I have to say: This was a wonderful way to help a foreigner—what the Bible terms a “stranger”—rejoice in one of God’s feasts!

It reminded me of God’s command in Deuteronomy 16:14: “And thou shalt rejoice in thy feast, thou, and thy son, and thy daughter, and thy manservant, and thy maidservant, and the Levite, the stranger, and the fatherless, and the widow, that are within thy gates.” That is God’s way of saying that at His Feast, He wants us to make everyone—children, servants, ministers, foreigners, orphans, widows, you name it—to know they are part of the spiritual family. We need to go out of our way to make sure no one is neglected.

The Quezon City congregation beautifully applied this law with my family. Now, I do realize that I am a visiting minister from headquarters, and the brethren here already know me. But the thought occurred to me: Why couldn’t every feast-goer, at every Feast site—every child, senior, teenager, student, single, couple, prospective member—be made to feel so welcome at God’s glorious Feast of Tabernacles?

Think about this: Wherever in the world we come from, whatever our race, sex or economic status, we have more in common with the brethren we encounter at the Feast than with the people who live in our own neighborhood at home!

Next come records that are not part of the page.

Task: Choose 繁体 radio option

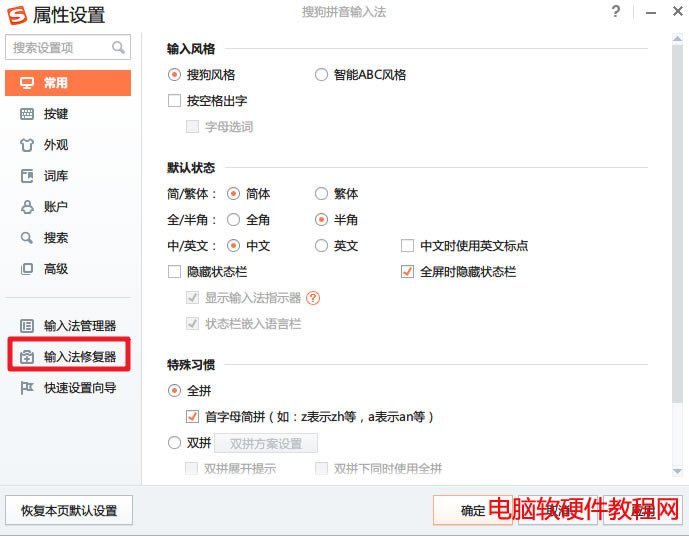Action: click(x=321, y=194)
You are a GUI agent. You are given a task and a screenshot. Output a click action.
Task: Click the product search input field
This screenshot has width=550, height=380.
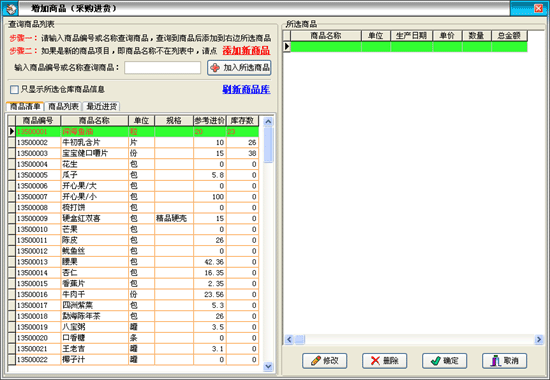162,68
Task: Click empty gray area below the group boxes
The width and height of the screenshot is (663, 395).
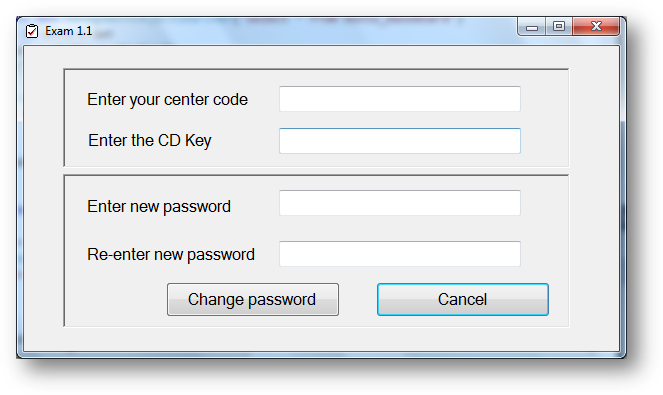Action: click(x=321, y=339)
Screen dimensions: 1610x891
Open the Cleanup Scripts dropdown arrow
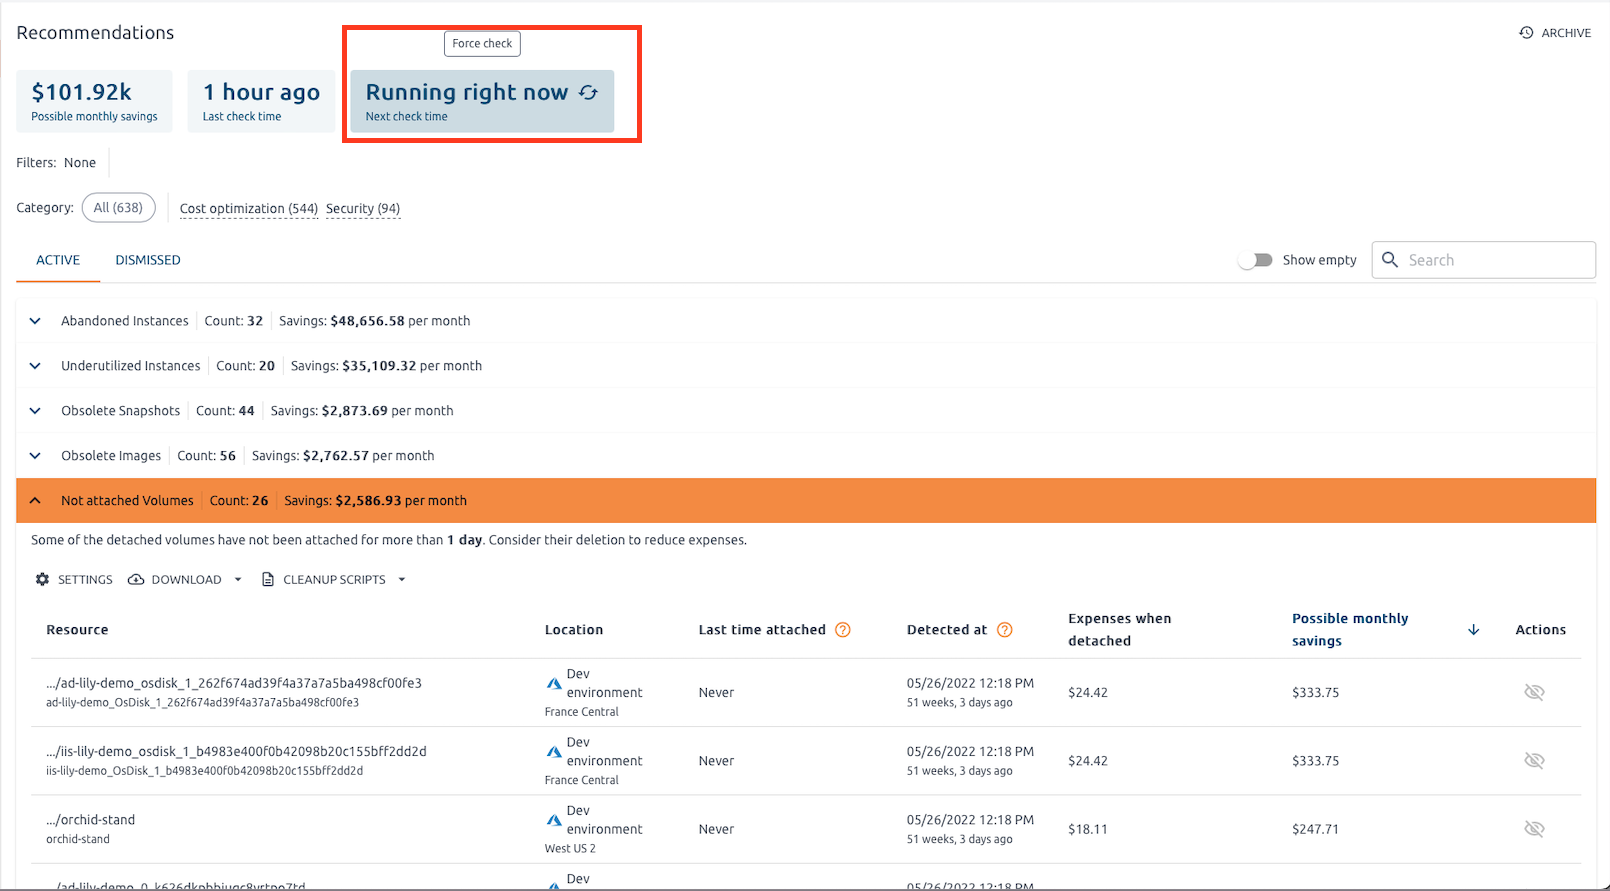402,580
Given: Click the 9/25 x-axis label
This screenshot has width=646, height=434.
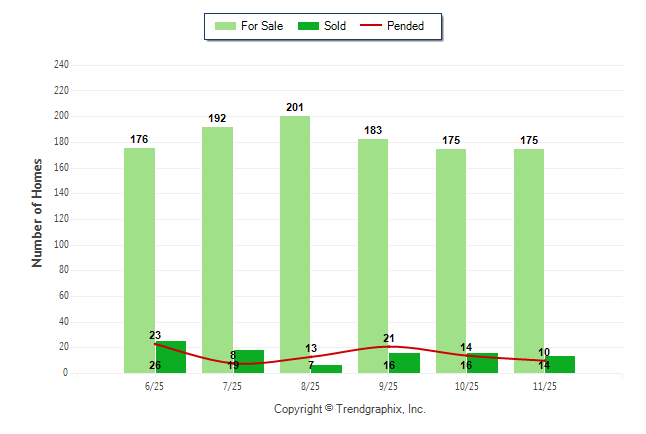Looking at the screenshot, I should point(388,386).
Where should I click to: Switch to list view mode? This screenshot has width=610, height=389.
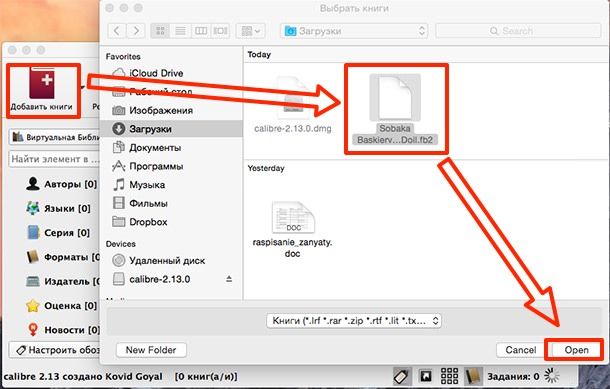[x=180, y=31]
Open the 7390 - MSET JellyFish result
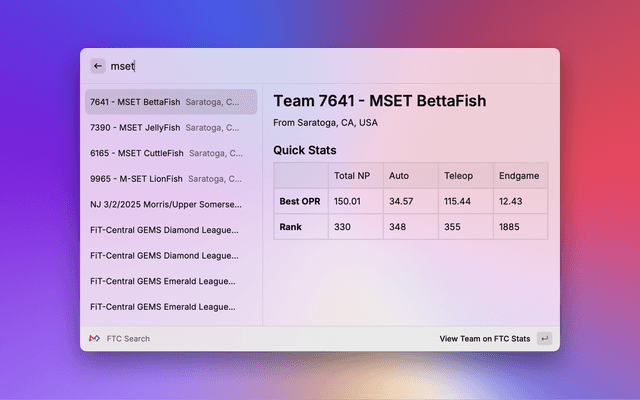 coord(169,128)
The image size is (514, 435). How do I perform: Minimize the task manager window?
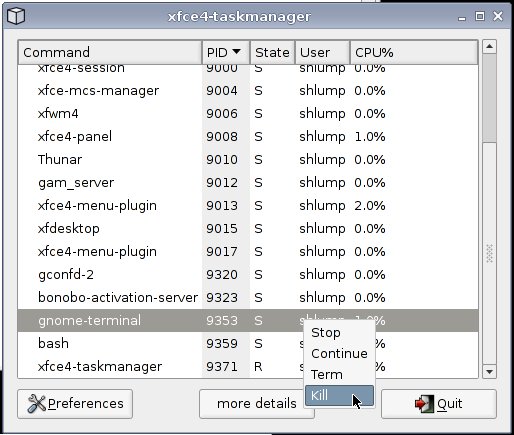[x=462, y=17]
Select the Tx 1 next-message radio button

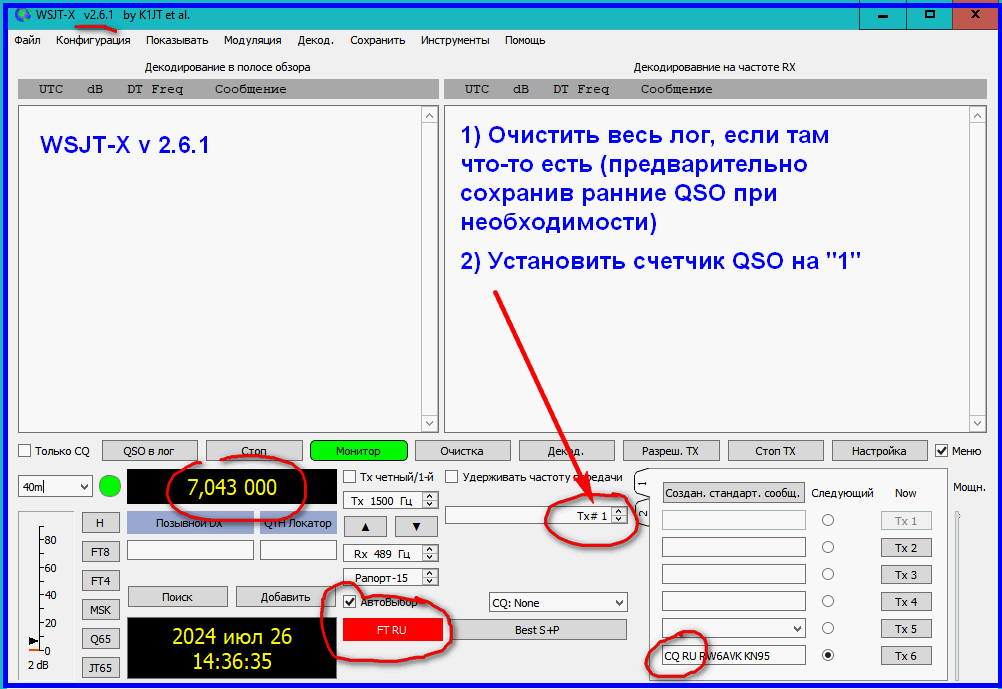pos(828,520)

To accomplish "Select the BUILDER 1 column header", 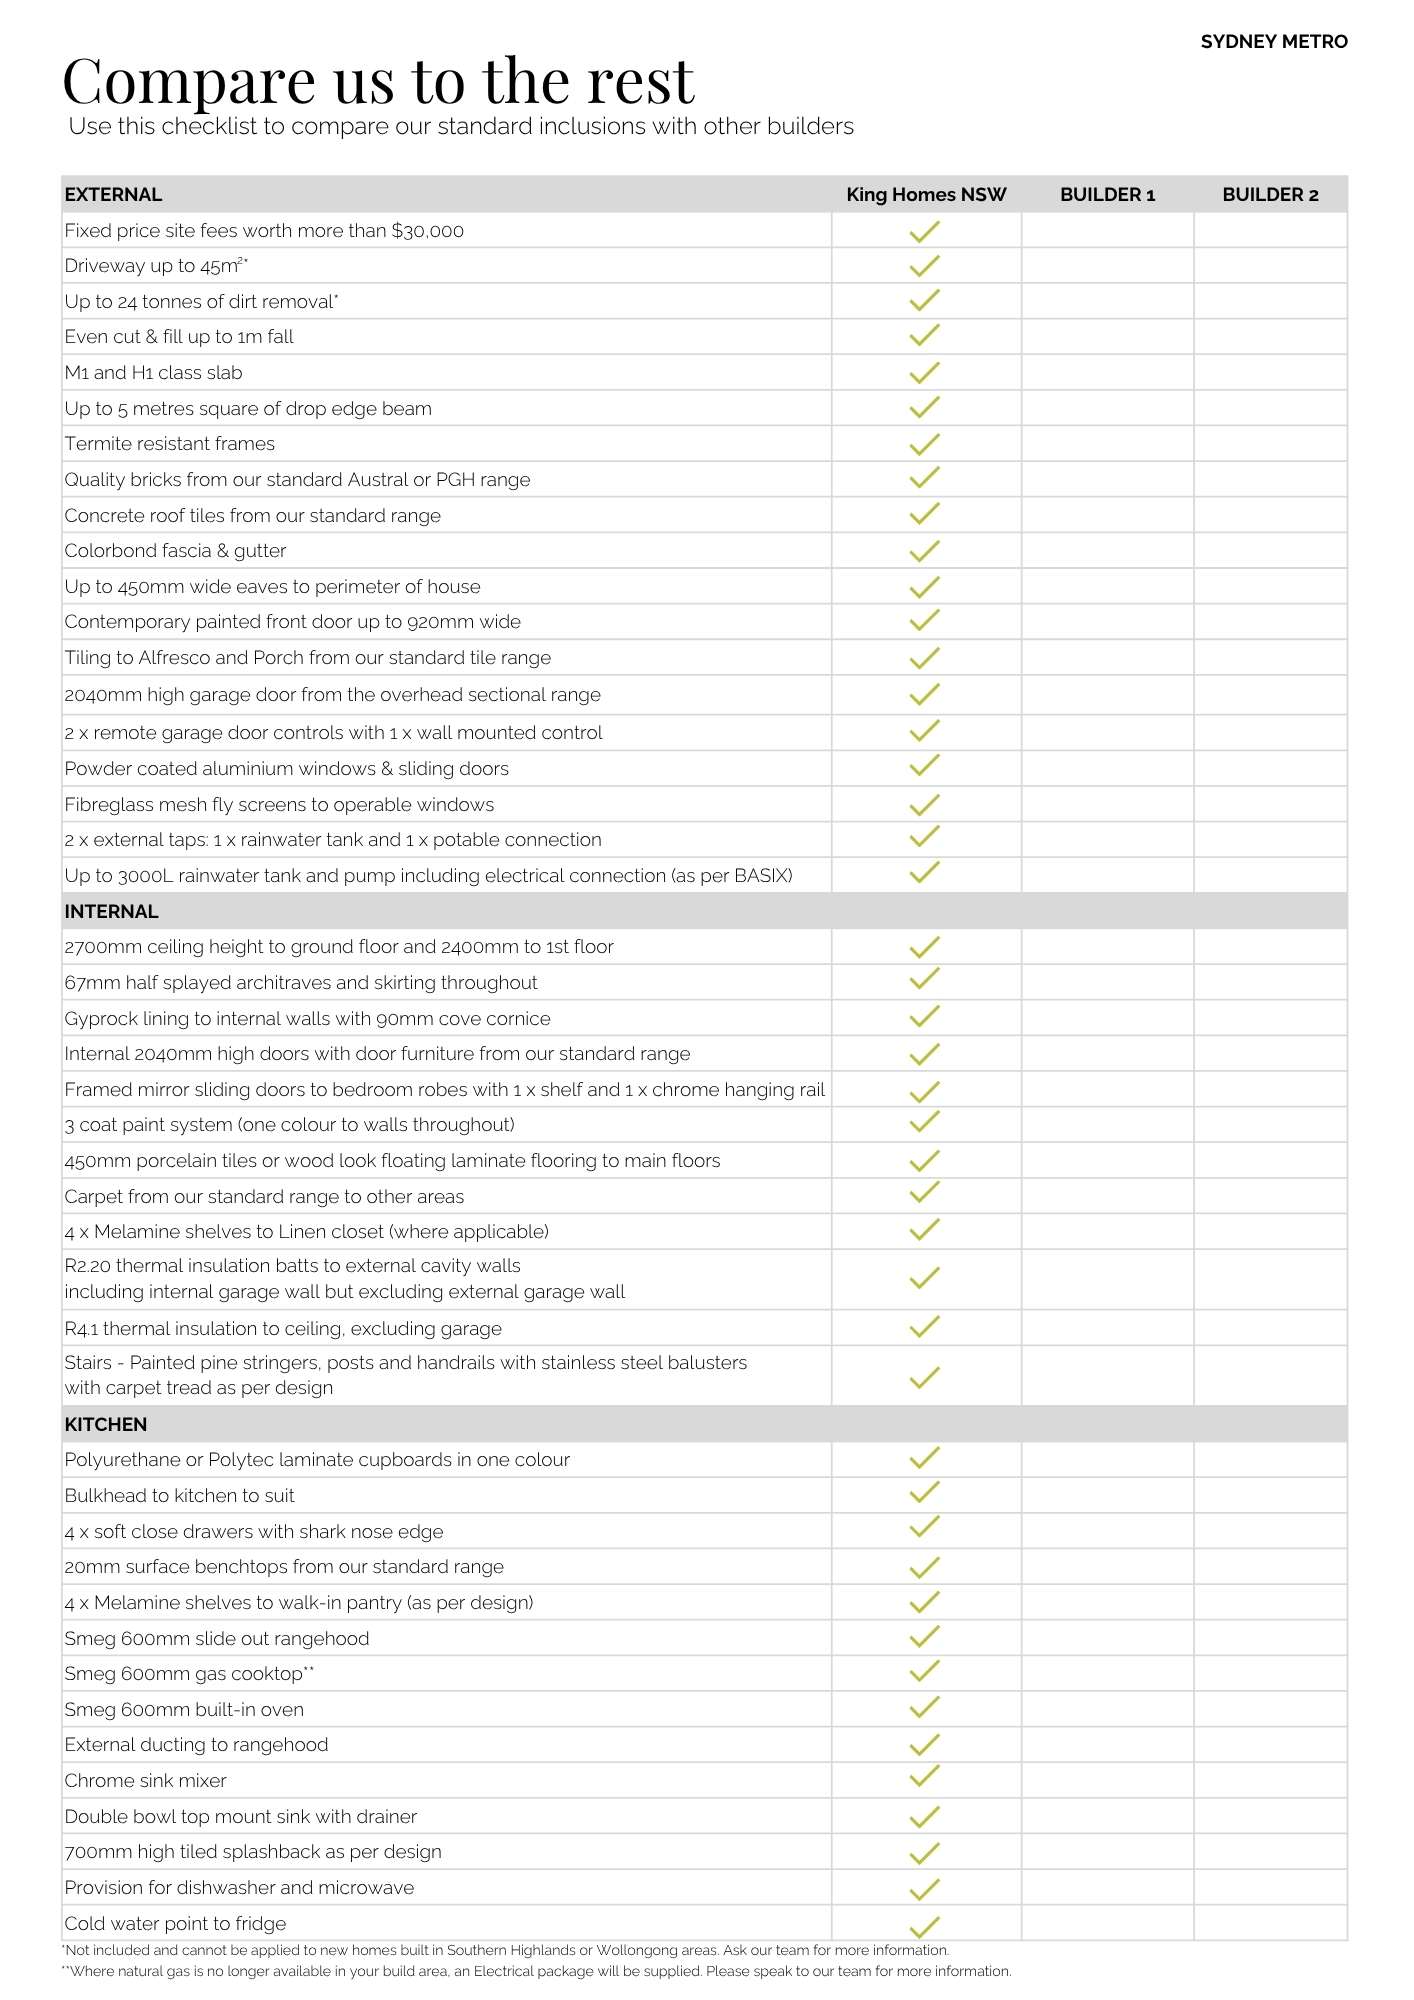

As the Apostle Paul tells us, “There is one body, and one Spirit, even as ye are called in one hope of your calling; One Lord, one faith, one baptism, One God and Father of all, who is above all, and through all, and in you all” (Ephesians 4:4-6). This is reality: We are all brothers and sisters in one spiritual Family—children of the same Father—begotten by the same spiritual seed! That Spirit is stronger than blood, stronger than race. That begettal—our spiritual family bond—transcends anything that would divide us. It makes us children of Abraham and inheritors of the promises to spiritual Israel (Galatians 3:26-29).

How marvelous! There truly are no foreigners—no strangers—in God’s Family!

What can each of us do to embrace and envelop every last person at every single Feast site with God’s abundant family love? Certainly we can endeavor to be generous with all the things that cost nothing but our effort: warmhearted smiles, eager handshakes and hugs, hearty fellowship, unreserved laughter. And whatever we can extend in hospitality, we can put out effort to do so to every precious person we possibly can.

Perhaps you—like me and my family—can take this lesson from your brothers and sisters here in the Philippines: This Feast, challenge yourself to make a stranger know he’s family!